2. If smoothing with a low-pass filter was performed with hardware prior to sampling and storing data in the computer, the sampling rate could be drastically reduced. Rates of 50-100 Hz are sufficient to introduce smoothed EMG into the computer.

3. It is also advisable that authors consider recording the raw EMG (prior to bandpass filtering) in the computer. In such cases a sampling rate of 2500 Hz or above could be used. Yet, to avoid aliasing of high-frequency noise, bandpass filtering (written in software) in the range prescribed above should be performed prior to any further processing of the signal. This approach allows authors to perform EMG recording with minimal hardware and maximal flexibility. Yet, it may be at the expense of taxing computer memory space and speed.

4. Number of bits, model, manufacturer of A/D card used to sample data into the computer should be given.

Normalization: In investigations where the force/torque was correlated to the EMG, it is common to normalize the force/torque and its respective EMG, relative to the values at maximal voluntary contraction (MVC). Authors should be aware that obtaining true MVC from subjects requires some preliminary training. Without training, the MVC could be as much as 20-40% less of that obtained after appropriate training and lead to incorrect conclusions or interpretation of data. The journal, therefore, will not accept reports in which subjects were not properly trained to elicit true MVC.

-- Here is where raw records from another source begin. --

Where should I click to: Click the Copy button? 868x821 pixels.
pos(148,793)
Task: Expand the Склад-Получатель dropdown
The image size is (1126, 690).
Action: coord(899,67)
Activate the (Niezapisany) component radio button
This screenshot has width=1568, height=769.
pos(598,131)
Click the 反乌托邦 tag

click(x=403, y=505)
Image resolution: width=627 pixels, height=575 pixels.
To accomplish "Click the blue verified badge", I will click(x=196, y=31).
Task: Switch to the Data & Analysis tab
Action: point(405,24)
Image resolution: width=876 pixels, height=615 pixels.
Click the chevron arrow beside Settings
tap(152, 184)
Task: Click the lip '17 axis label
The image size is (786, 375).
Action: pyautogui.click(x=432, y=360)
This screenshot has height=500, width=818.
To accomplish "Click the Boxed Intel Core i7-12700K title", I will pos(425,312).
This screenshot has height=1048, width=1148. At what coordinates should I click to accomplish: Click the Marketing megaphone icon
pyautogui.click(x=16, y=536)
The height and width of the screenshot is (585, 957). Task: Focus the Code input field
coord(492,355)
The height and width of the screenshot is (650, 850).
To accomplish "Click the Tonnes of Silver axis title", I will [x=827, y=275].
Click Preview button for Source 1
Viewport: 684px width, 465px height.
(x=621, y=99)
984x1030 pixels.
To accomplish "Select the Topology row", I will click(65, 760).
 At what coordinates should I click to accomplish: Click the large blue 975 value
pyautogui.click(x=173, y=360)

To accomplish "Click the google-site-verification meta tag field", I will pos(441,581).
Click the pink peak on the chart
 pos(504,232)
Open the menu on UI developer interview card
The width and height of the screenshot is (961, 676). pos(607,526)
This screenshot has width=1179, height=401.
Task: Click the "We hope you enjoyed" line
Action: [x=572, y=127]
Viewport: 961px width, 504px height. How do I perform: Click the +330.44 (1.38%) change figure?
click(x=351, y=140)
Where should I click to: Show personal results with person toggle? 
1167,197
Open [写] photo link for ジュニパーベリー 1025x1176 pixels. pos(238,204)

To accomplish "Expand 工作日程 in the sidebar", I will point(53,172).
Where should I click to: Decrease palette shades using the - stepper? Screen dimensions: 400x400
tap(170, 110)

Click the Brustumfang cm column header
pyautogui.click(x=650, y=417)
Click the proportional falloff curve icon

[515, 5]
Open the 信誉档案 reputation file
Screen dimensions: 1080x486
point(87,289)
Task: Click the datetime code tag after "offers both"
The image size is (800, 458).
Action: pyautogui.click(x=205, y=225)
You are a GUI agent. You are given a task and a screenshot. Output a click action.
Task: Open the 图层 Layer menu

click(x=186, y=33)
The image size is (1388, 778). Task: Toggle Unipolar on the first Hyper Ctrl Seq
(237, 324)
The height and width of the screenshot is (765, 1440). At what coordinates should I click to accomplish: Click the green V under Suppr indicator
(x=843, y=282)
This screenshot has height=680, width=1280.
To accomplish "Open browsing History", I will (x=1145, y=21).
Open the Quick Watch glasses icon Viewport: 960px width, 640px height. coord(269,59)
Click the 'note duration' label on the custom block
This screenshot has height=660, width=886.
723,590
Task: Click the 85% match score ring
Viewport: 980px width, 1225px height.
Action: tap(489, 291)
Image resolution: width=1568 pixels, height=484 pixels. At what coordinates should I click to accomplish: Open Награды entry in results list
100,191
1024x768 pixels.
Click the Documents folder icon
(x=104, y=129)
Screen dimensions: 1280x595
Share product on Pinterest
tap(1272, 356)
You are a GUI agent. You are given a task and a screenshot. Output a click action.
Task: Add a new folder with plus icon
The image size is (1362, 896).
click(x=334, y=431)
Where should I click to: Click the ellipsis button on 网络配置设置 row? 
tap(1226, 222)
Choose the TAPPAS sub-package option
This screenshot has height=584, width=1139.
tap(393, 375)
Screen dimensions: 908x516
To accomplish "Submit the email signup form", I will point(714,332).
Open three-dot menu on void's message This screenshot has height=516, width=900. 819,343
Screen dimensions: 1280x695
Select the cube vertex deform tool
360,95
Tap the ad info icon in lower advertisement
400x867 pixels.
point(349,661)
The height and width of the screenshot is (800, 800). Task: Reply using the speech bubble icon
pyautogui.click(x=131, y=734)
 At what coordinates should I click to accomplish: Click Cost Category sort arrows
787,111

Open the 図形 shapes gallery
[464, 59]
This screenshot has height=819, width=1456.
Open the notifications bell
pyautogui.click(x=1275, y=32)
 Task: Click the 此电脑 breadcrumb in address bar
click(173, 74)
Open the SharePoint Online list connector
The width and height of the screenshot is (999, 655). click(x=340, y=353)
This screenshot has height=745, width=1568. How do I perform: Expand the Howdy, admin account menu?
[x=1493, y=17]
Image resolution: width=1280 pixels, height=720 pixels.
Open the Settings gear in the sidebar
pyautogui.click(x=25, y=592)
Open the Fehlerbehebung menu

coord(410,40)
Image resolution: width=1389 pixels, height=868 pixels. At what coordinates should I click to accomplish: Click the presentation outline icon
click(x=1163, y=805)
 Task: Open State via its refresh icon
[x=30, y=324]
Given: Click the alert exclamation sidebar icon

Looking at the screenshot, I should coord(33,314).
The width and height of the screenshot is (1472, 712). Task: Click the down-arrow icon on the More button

Normalizing the force/torque with respect to its MVC is commonly performed with MVC as 100% of the force/torque, and other force levels are expressed as the appropriate % of MVC. Similarly, the EMG associated with 100% MVC is designated as 100% and fractions thereof. Both force/torque and EMG normalization should include other relevant information such as joint angle(s) and/or muscle length(s) in isometric contractions, and range of joint angle, muscle length, velocity of shortening/elongation, and load applied for non-isometric contractions.

Normalization of data collected from one experimental condition with respect to other contractile conditions can be performed for comparative purposes and will be accepted by the journal only if full description and justification is given in the Methods section.

In sum, the following information should be provided when normalizing data:

  • how subjects were trained to obtain MVC
  • joint angle or muscle length
  • angles of adjoining joint, eg, for studies on elbow flexion, the position of the wrist and shoulder joints should be provided
  • rate of rise of force
  • velocity of shortening/elongation
  • changes in muscle length
  • ranges of joint angle/muscle length in non-isometric contraction
  • load applied in non-isometric contractions

EMG Crosstalk:

Authors should demonstrate that an earnest effort was undertaken to determine that EMG crosstalk from muscles near the muscle of interest did not contaminate the recorded signal. Selecting the appropriate electrode size, interelectrode distance and location of recordings over the muscle should be carefully planned, especially when working on areas where many narrow muscles are tightly gathered (eg, forearm) or when working with superficial/thin muscles (eg, trapezius). The work of Winter (1994) and Fugelvand et al (1992) should be consulted if doubts exist. Care also should be employed when recording surface EMG from areas with subcutaneous adipose tissue (eg, abdomen, buttocks, chest, etc) as it is known that adipose tissue enhances crosstalk (Solomonow et al, 1994).